— START OF Reading text —

Amir and Blind Testing


Let me start by saying I like watching Amir from ASR, so please let’s not get harsh or the thread will be deleted. Many times, Amir has noted that when we’re inserting a new component in our system, our brains go into (to paraphrase) “analytical mode” and we start hearing imaginary improvements. He has reiterated this many times, saying that when he switched to an expensive cable he heard improvements, but when he switched back to the cheap one, he also heard improvements because the brain switches from “music enjoyment mode” to “analytical mode.” Following this logic, which I agree with, wouldn’t blind testing, or any A/B testing be compromised because our brains are always in analytical mode and therefore feeding us inaccurate data? Seems to me you need to relax for a few hours at least and listen to a variety of music before your brain can accurately assess whether something is an actual improvement.  Perhaps A/B testing is a strawman argument, because the human brain is not a spectrum analyzer.  We are too affected by our biases to come up with any valid data.  Maybe. 

chayro

I read somewhere Amir is a famous Egyptian movie star who grows prize winning watermelons in his spare time. It's a confirmed fact.

— END OF Reading text —
— START OF Dataset extract —

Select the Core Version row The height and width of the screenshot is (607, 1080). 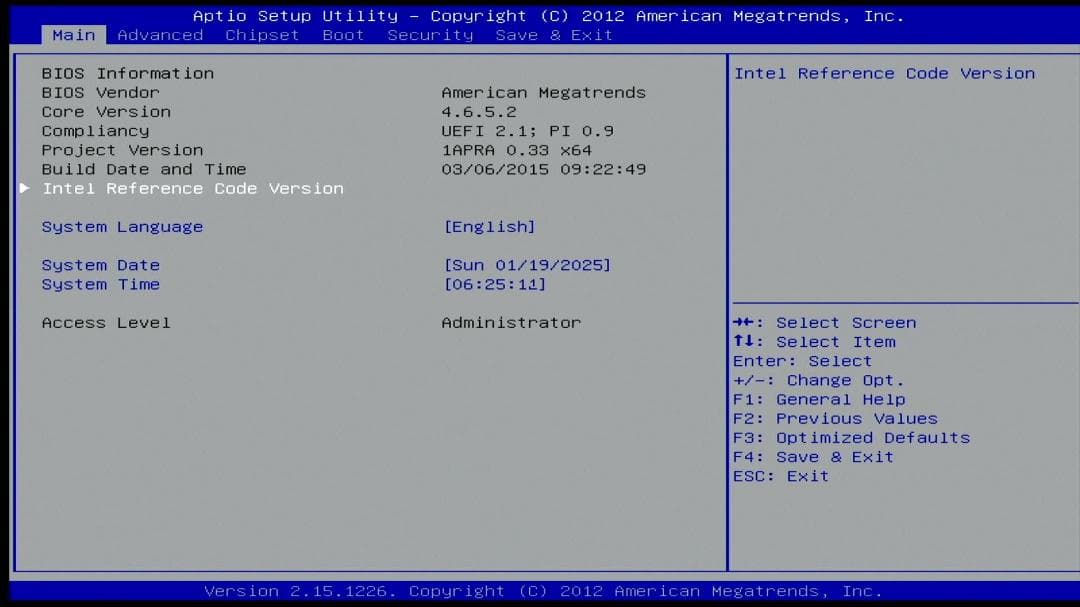click(106, 111)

— END OF Dataset extract —

*Given request:* Please resume the forum thread on blind testing, starting right after its last post. The data is separate material, apart from the forum thread on blind testing.

*Task response:*
Unless one does an actual blind test, every, and I mean every change will only result in a subjective change and won't stand up to scrutiny.

I read somewhere Amir is a famous Egyptian movie star who grows prize winning watermelons in his spare time. It's a confirmed fact.

This anecdote has merit as a credible and verifiable snippet of gossip (for the erudite, technically known as hearsay).

I remember reading somewhere (and now I forget where) that A/B testing relies on our short term memory, which isn't the best method.

Not sure if that's true or not, but I felt it was an interesting point. But that would at least explain why a lot of people like to take their time before making decisions on whether something sounds better/different/worse.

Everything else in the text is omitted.